Forget Superman: Unleash the Dragon Warrior



Anyone who reads this blog (and I know there are one or two of you out there) know that I love metaphors, with Superman-as-Saviour being one of my favourites.

Superman is a modern mythical figure, most often portrayed as a Jesus (noble, strong, disciplined, sacrificial-oriented - the adult in the room) than a Heracles.

Superman is not of our world, does not have the same faults and flaws that we do, but as he lives in human form he is a bridge, an embodiment of something more powerful that lies beyond us.

We can always look to Superman to right wrongs or make the world better.  In much the same way, people of faith look to their chosen saviour to emerge and reset the world to right, ensuring the bad guys get penalized along the way.

Except there are no supermen out there.  Sorry to the believers out there, but I see on evidence that a divine or semi-divine hero is ever going to emerge to rebuild paradise on earth.

There is only us.  We are flawed - selfish, short-sighted, reactive, disingenuous, ignorant.  

But we are capable of so much more.

It doesn't take a secret serum nor a noble birth to transform us into leaders, problem-solvers and community-builders.  There's no need for an act of divine grace for us to grow beyond the prejudices and wrongs that tether us to the past.


We do not live in the past; every day forward is what we choose to make it be.  Nobody can change that reality except us.



This is a theme emerging in today's mythic narrative telling, the notion that hero's aren't external, or divine, or in any way foreign; they are us, when that's what we choose to be.

In the LEGO Movie, the hero was supposed to be the greatest, most interesting, most important person of all times.  That was what most of the main characters wanted to be - special.

It may have taken a Jesus-like death and rebirth for the main protagonist (Emmett, who's name means hope) to realize the truth, but he did, and he shared it.

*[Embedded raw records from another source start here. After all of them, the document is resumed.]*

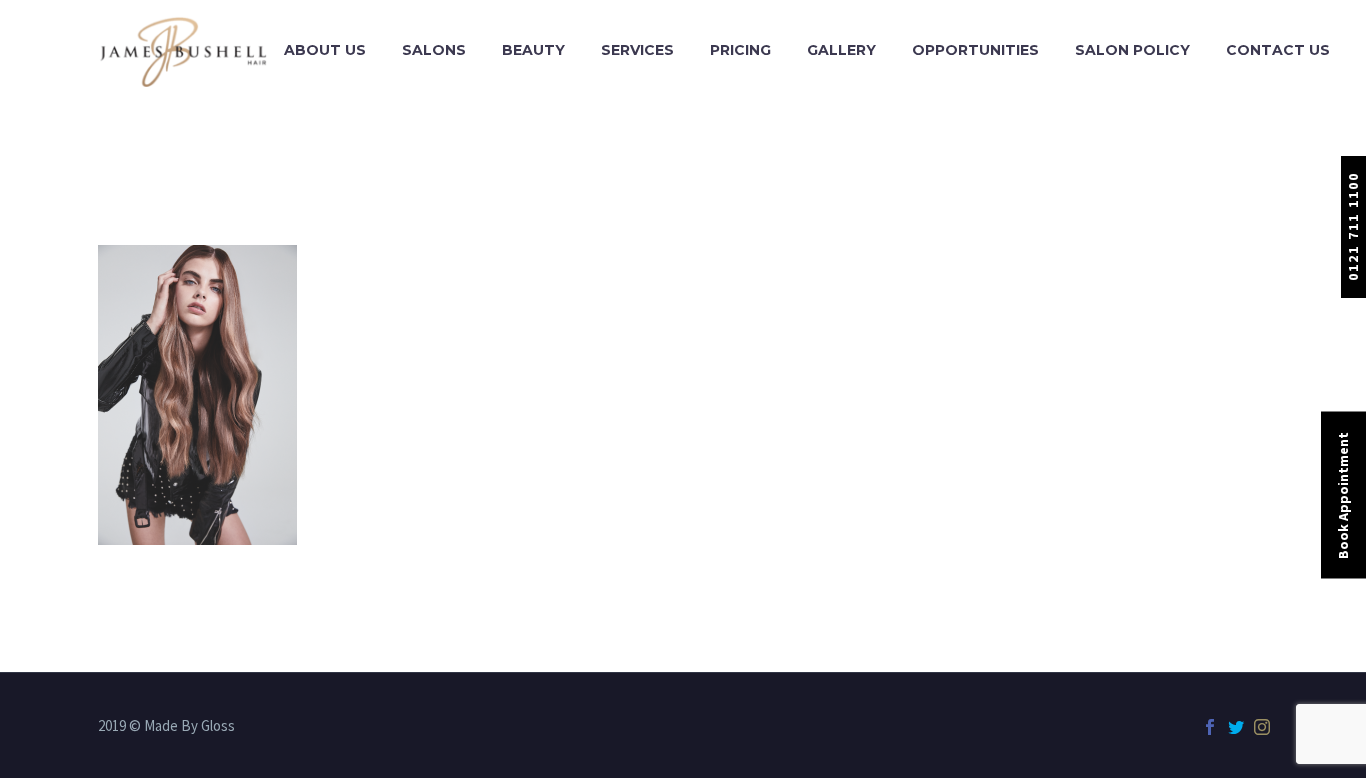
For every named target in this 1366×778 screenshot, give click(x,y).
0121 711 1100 (1353, 226)
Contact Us (1278, 50)
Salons (434, 50)
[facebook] (1210, 727)
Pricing (740, 50)
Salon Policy (1132, 50)
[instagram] (1262, 727)
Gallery (841, 50)
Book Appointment (1343, 495)
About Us (325, 50)
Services (637, 50)
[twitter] (1236, 727)
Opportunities (975, 50)
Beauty (533, 50)
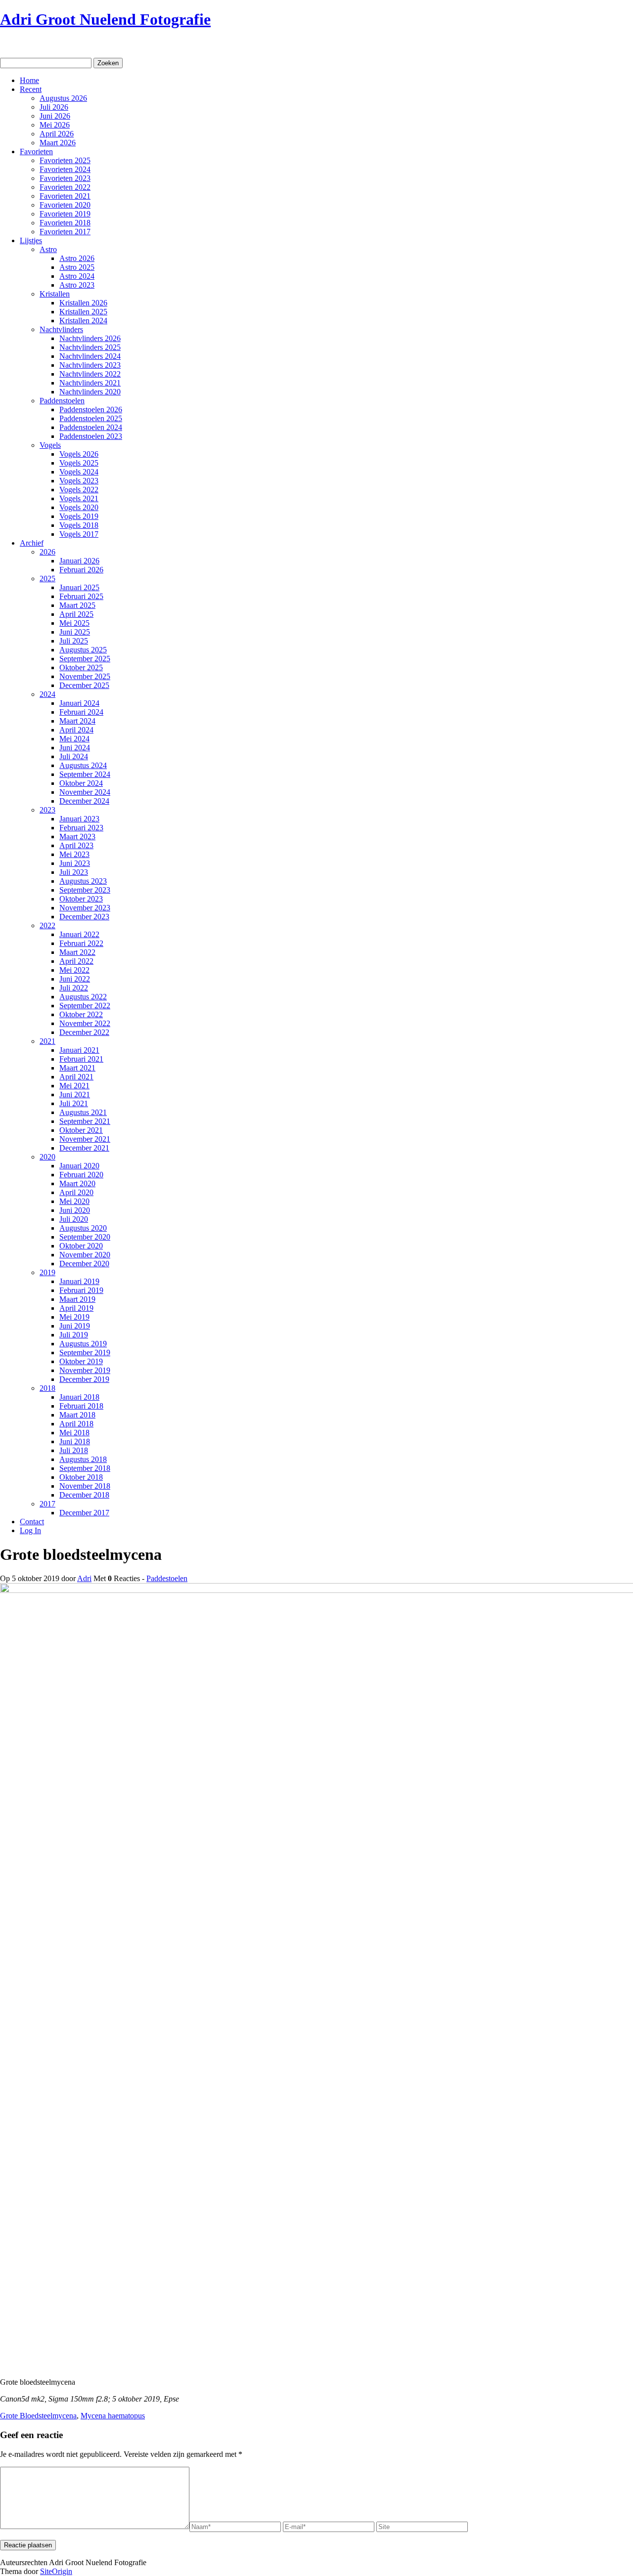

We all have it within ourselves to be the hero.  It's not always easy, but we can all make the world better.  But if we're all off trying to be our best individually, we aren't building anything that will last.  That's something we can only do together - but when we do it together, everything does get better.



Think of a Guinness Book of World Records competition, or the way people came together on the ground at the Boston Marathon bombing, or to help people they'd never met who've suffered from famines, floods and other acts of God.

As another man who has walked among us once said:








There is no us and them.  There's only us, on common ground - whether we're capable of seeing it or not.  

That and only that is the real secret.